Pain is a common presenting symptom in patients with OA of the knee. However, why some people with knee OA report greater pain intensity than others, even when radiographic evidence of disease severity is comparable, remains unclear. Pain sensitization, is an important concept to explain this difference. Sensitization of the peripheral and central pathways that process nociceptive information is also an important contributor to the clinical presentation of pain in knee OA (Fingleton et al., 2015). Pain suppression by the central nervous system including top down inhibition of musculoskeletal pain might also become dysfunctional if vitamin D is low (Roesel, 2009). A study on rodents in which a vitamin D deficient diet caused mechanical muscle hypersensitivity together with increase nociceptive skeletal muscle innervation, even before muscle or bone pathology occurred (Tague et al., 2011). In our study we found no correlation between knee pain and vitamin D deficiency, but all of our patients were Kellgren-Lawrence grade 2 or more which could be a late phase in learned pain and pain sensitization. This does not mean than low levels of vitamin D play a critical role in OA pathogenesis and progression. Straube et al. suggested that the evidence for treating chronic painful conditions with vitamin D supplementation in adults is poor (Straube et al., 2015), although others have reported that moderate vitamin D deficiency independently predicts incident, or worsening of knee pain over 5 years (Laslett et al., 2014). Muraki et al. (2011) reported that lower tertiles of vitamin D concentrations might be associated with increased knee pain rather than with radiographic changes.

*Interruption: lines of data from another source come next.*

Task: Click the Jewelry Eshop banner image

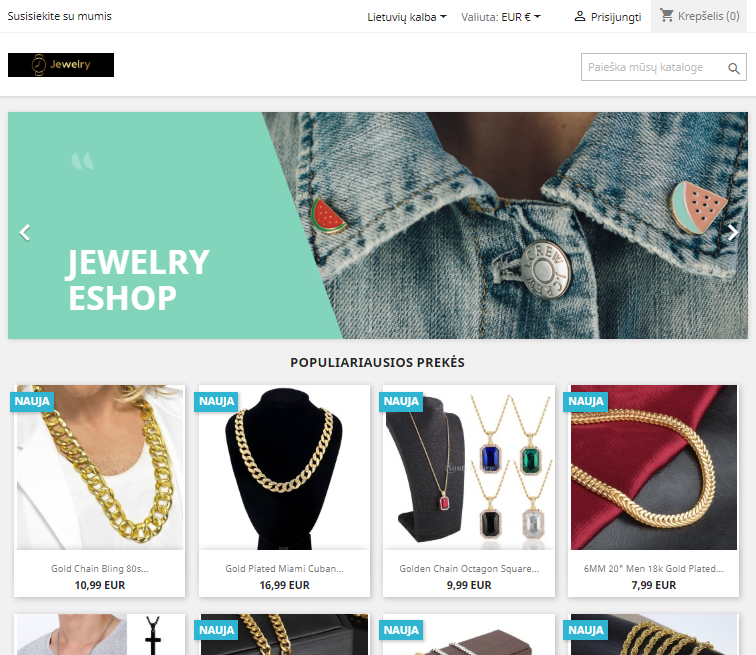Action: point(378,225)
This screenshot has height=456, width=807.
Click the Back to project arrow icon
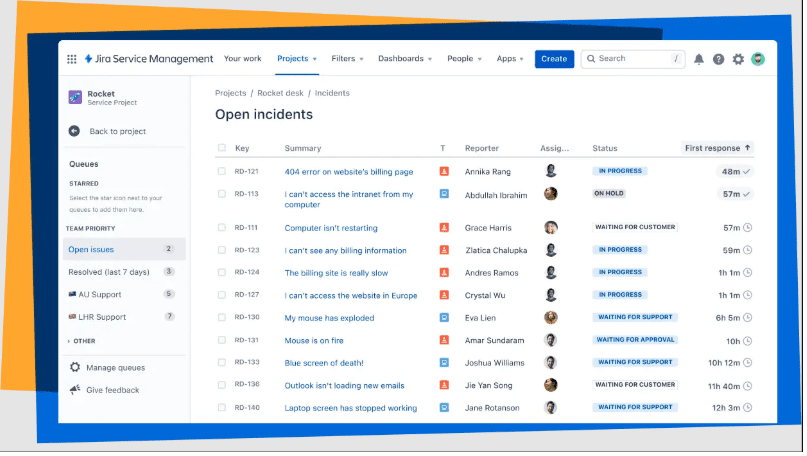point(74,131)
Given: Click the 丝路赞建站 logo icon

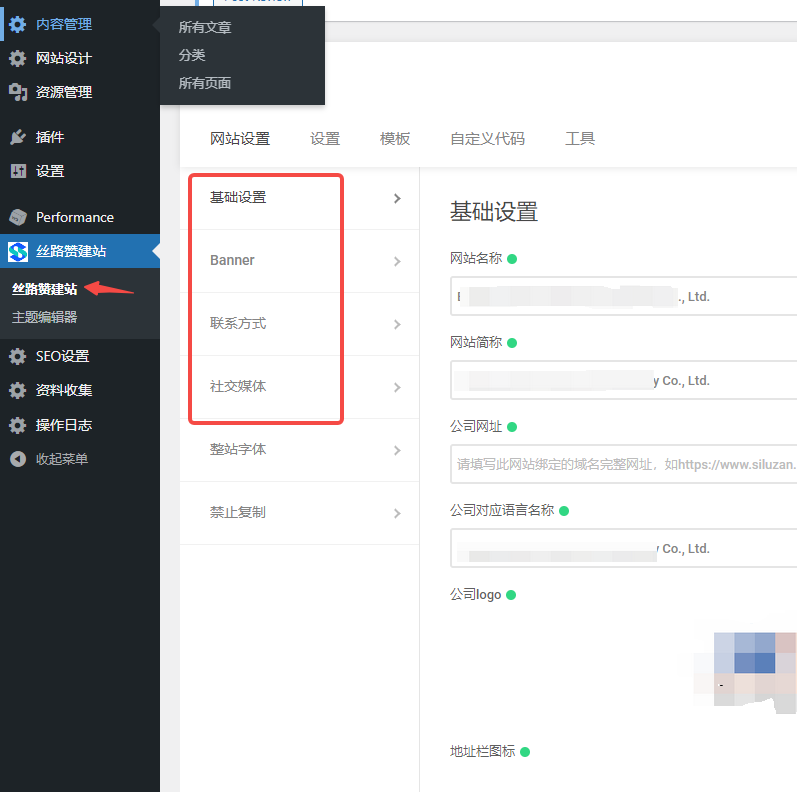Looking at the screenshot, I should coord(18,251).
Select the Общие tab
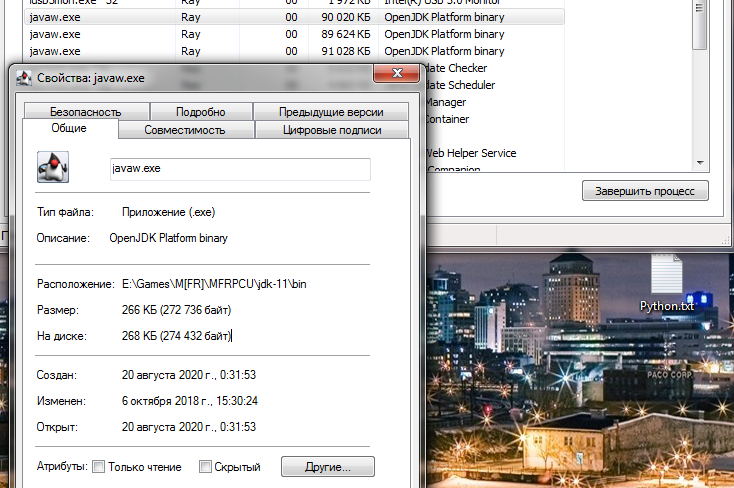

We found no study reporting that serum vitamin D concentration predicted pain in knee OA. Studies that did evaluate vitamin D and pain looked at changes in pain over time.

Limitations of the Study

The number of patients was small. Due to natural selection of knee OA patients, the majority of our patients were female and overweight. We did not use magnetic resonance imaging, which could have provided us with more information about early knee OA. There could be many factors which could affect the perception of pain so we could not be sure that the pain scores were directly due to knee pain. A control group with knee OA that does not have knee pain could be more appropriate for a comparison. Also, due to the cross sectional design of the study, we did not follow up on the patients’ knee OA progressions and vitamin D levels.

Conclusions

We found no evidence that vitamin D concentrations measured at the first visit of patients with OA of the knee were associated with knee pain based on our data. Low levels of vitamin D may not play a critical role in OA pathogenesis and progression. More studies are needed for vitamin D role in OA pathophysiology and pain perceptions.